#### [TEXTAUSZUG]
▶
Jan Müller, Head Group Communications von Swiss Re

Haltungskommunikation

Jan Müller, Head Group Communications von Swiss Re legt in der März-Ausgabe des prmagazins dar, worin er die Aufgabe der Kommunikationsverantwortlichen in der Zeitenwende sieht.

Jetzt im Ernst

Als Deutscher in der Schweiz musste man schon lange mitleidige Kommentare zum Zustand des „grossen Kantons“ gewärtigen. Doch während der Ampel-Jahre hat sich ihr Tenor merklich verdüstert: von milder Ironie wegen unpünktlicher ICEs zu echter Sorge angesichts von Rezession und der Unfähigkeit der Regierung, ihre Aufgaben zu bewältigen.

Nach der Münchner Sicherheitskonferenz und der Bundestagswahl vom 23. Februar ist Deutschland einen gewaltigen Schritt weiter, weiter hinein in die Bedrängnis.

Die Regierung Merz wird die erste Bundesregierung sein, die in der Zeit nach der Nachkriegsordnung agiert. Die Herausforderung ist exponentiell gewachsen, die Zukunft offen.
◀
#### [BEREITGESTELLTE DATEN]
▶
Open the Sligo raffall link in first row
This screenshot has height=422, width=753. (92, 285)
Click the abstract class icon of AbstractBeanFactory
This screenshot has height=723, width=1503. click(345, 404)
◀
▶
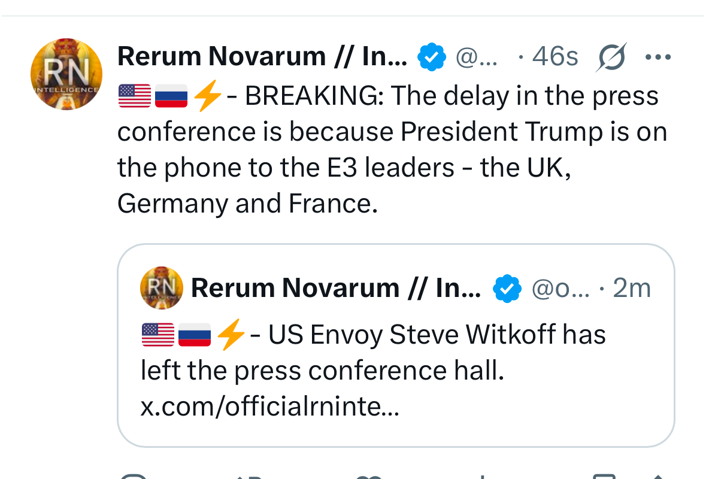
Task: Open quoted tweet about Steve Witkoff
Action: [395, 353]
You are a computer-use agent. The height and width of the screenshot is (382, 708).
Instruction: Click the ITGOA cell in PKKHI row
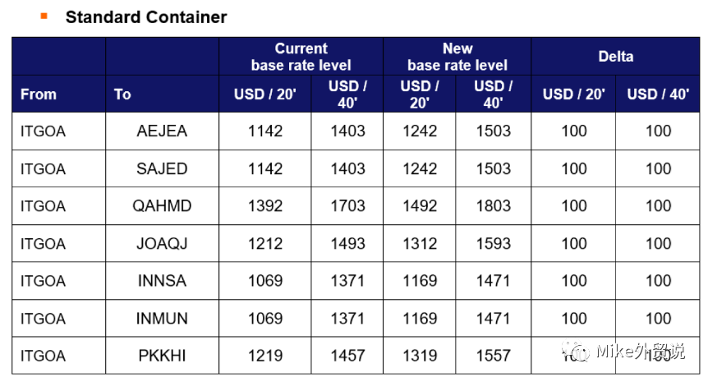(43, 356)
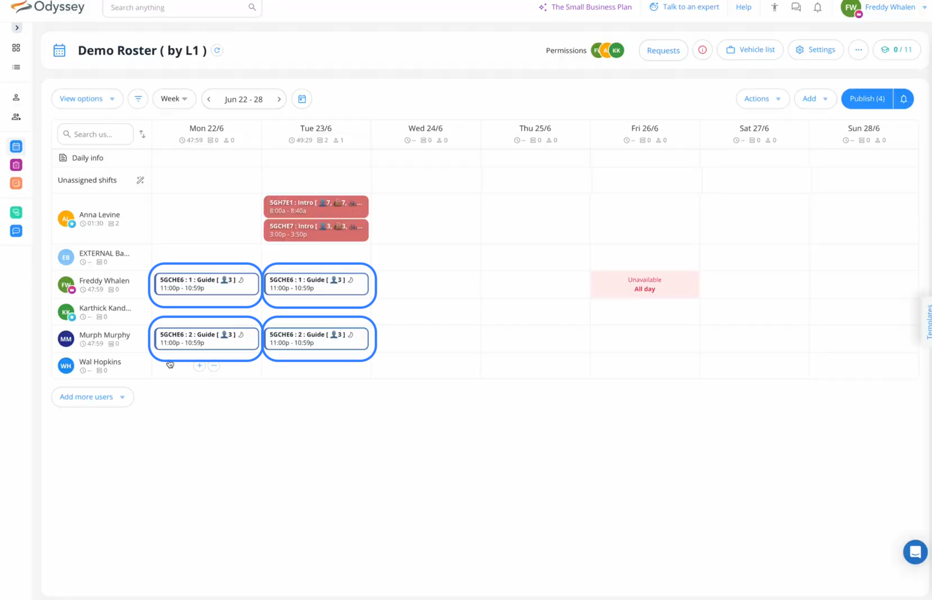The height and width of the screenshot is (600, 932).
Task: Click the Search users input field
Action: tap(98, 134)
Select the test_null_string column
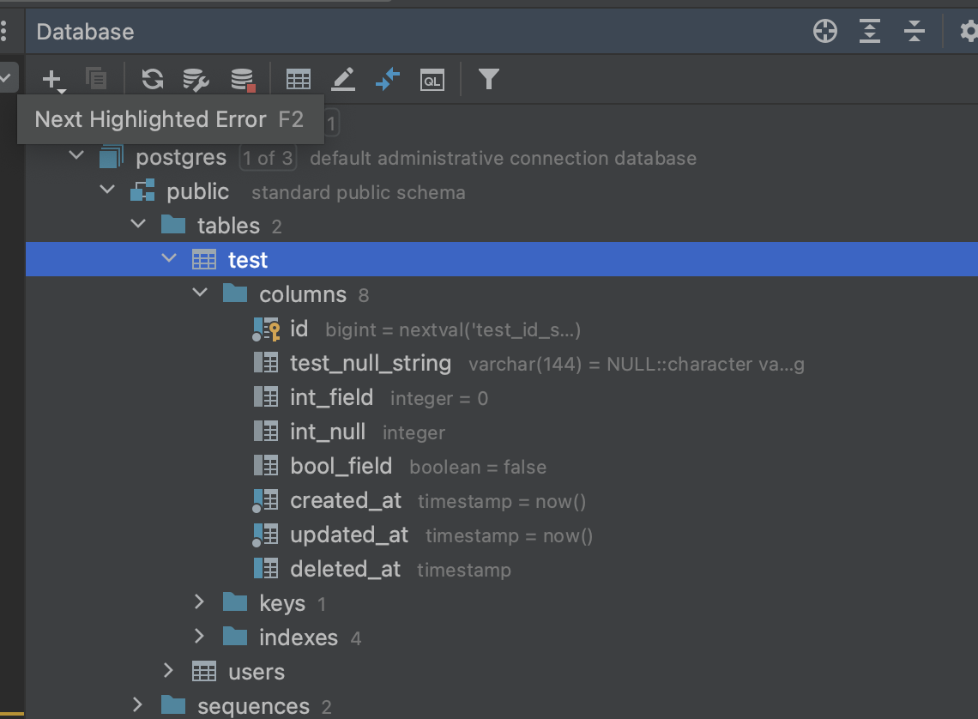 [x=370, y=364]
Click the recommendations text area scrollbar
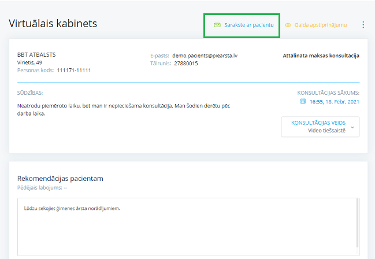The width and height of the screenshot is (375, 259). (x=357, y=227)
◀
#### [AUFGABEN]
**1)** Schreiben Sie aus dem Textauszug den Abschnitt wortgetreu ab, der mit den Worten „Als Deutscher in“ beginnt und mit „in die Bedrängnis.“ endet.
**2)** Geben Sie aus den Datensätzen den Teil unverändert wieder, der mit der Zeile beginnt, die „You are a computer-use“ enthält, und mit der Zeile endet, die „The width and“ enthält. Beide Zeilen gehören dazu, die Bilder lassen Sie weg.
Die Datensätze haben mit dem Text nichts zu tun.

#### [LÖSUNGEN]
**1)**
Als Deutscher in der Schweiz musste man schon lange mitleidige Kommentare zum Zustand des „grossen Kantons“ gewärtigen. Doch während der Ampel-Jahre hat sich ihr Tenor merklich verdüstert: von milder Ironie wegen unpünktlicher ICEs zu echter Sorge angesichts von Rezession und der Unfähigkeit der Regierung, ihre Aufgaben zu bewältigen.

Nach der Münchner Sicherheitskonferenz und der Bundestagswahl vom 23. Februar ist Deutschland einen gewaltigen Schritt weiter, weiter hinein in die Bedrängnis.

**2)**
You are a computer-use agent. The height and width of the screenshot is (382, 708).
Instruction: Click the ITGOA cell in PKKHI row
(43, 356)
The height and width of the screenshot is (600, 932).
Task: Click the Search users input field
Action: tap(98, 134)
Select the test_null_string column
 [x=370, y=364]
Click the recommendations text area scrollbar
The width and height of the screenshot is (375, 259). (x=357, y=227)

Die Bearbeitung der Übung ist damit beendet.